Scheduled for a release in the late summer or early fall of 2018, the Howland anthology will bring together autobiographical stories from the author’s two published collections, Blue in Chicago (Harper & Row, 1978) and Things to Come and Go (Knopf, 1983), with previously uncollected and unpublished work. The editors will follow the anthology with two books in late 2018 and early 2019: an adaptation of a creative manifesto by the English filmmaker Sally Potter that was published in 2014 in the United Kingdom, and a collection of journals, letters, and other archival material by artist Dorothea Tanning, along with commentary by other artists and writers.

Hughes hopes the APS Books list will include a wide-ranging mix of translations, debuts, and works by forgotten authors—any materials that the editors think deserve to be surfaced and that might not find a home at a traditional publisher. “It’s always been the case that the most interesting work is found at the periphery,” she says, “where the edges are a little jagged, before those singularities have been smoothed out.” While the editors acquired the first set of titles, they will host an open reading period each year, starting in mid-2018.
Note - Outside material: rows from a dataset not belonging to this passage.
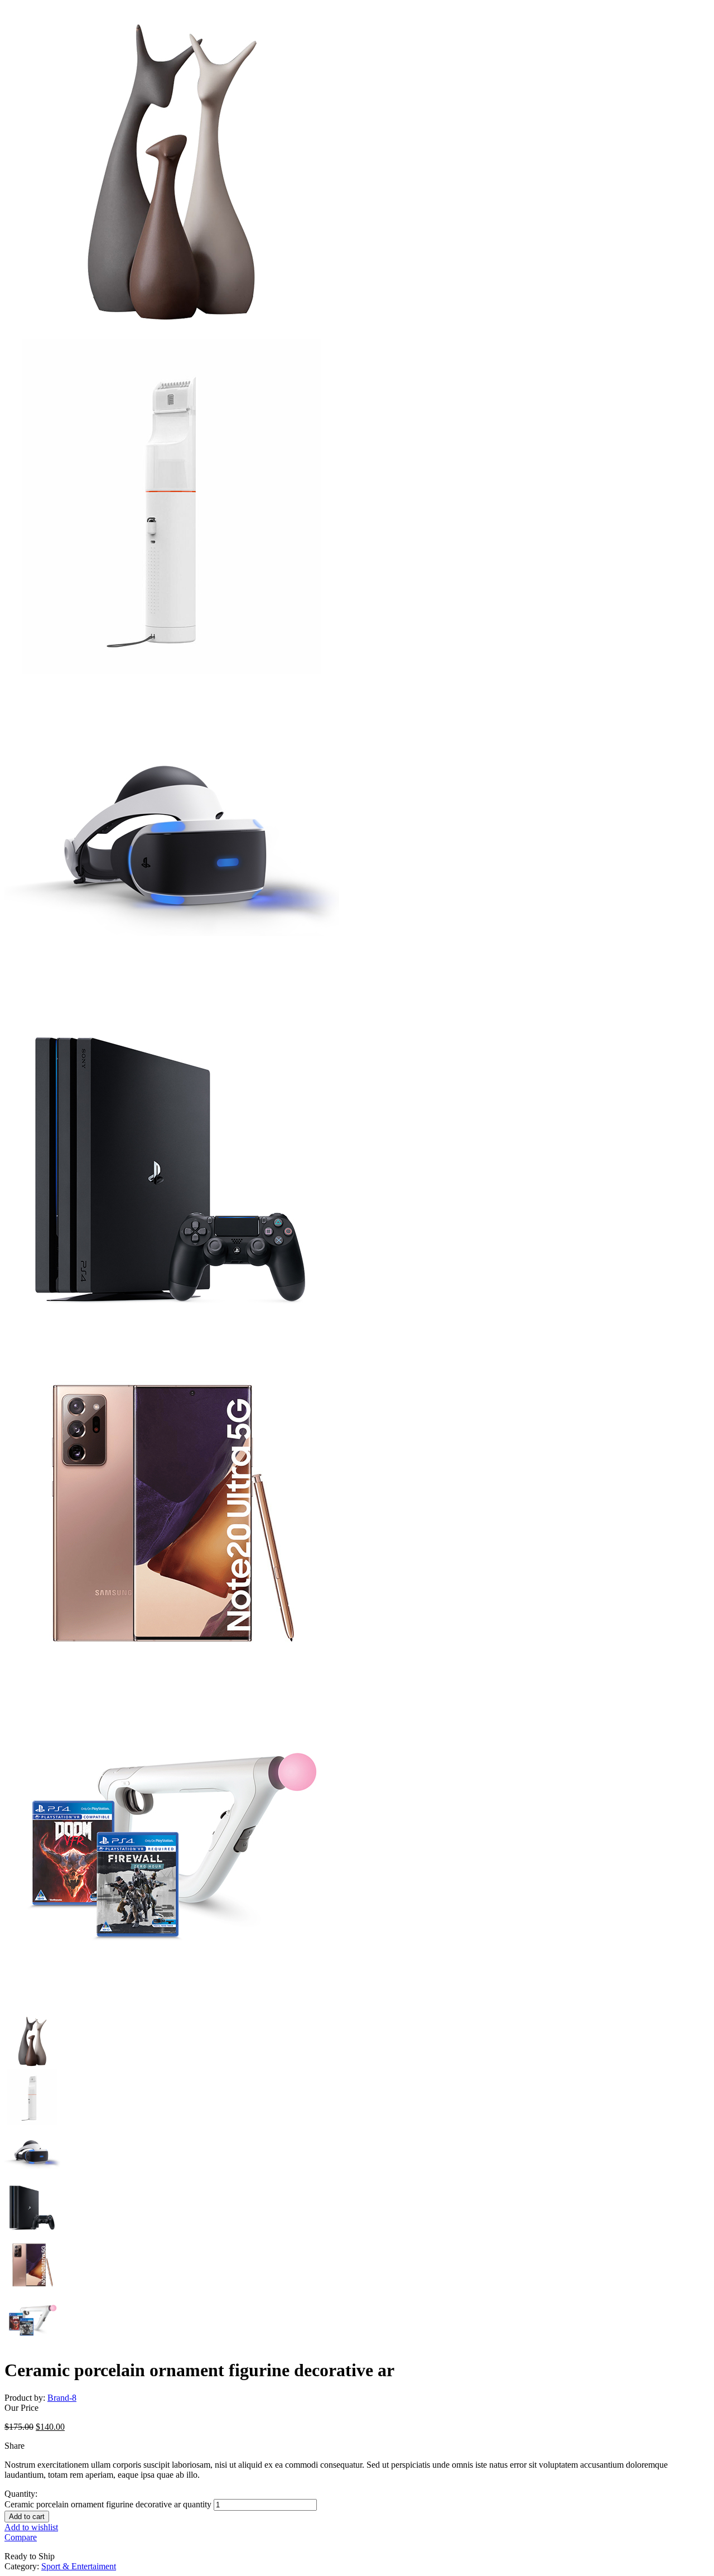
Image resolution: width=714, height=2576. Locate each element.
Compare (20, 2537)
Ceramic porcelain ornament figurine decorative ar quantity (107, 2504)
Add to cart (27, 2516)
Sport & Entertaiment (78, 2566)
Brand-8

Acclaimed writer Yiyun Li, a contributing editor of A Public Space, says APS Books will favor literature that doesn’t fit into a category and can’t easily be classified as fiction or nonfiction. “Bigger publishers have their goals, their markets,” she says. “With the writers we publish, you can’t really say they are a cross between this and that. These unique writers deserve a chance to be read.” 

 

Jonathan Vatner is a fiction writer in Brooklyn, New York. His novel, The Chelmsford Arms, is forthcoming from Thomas Dunne Books in Fall 2018.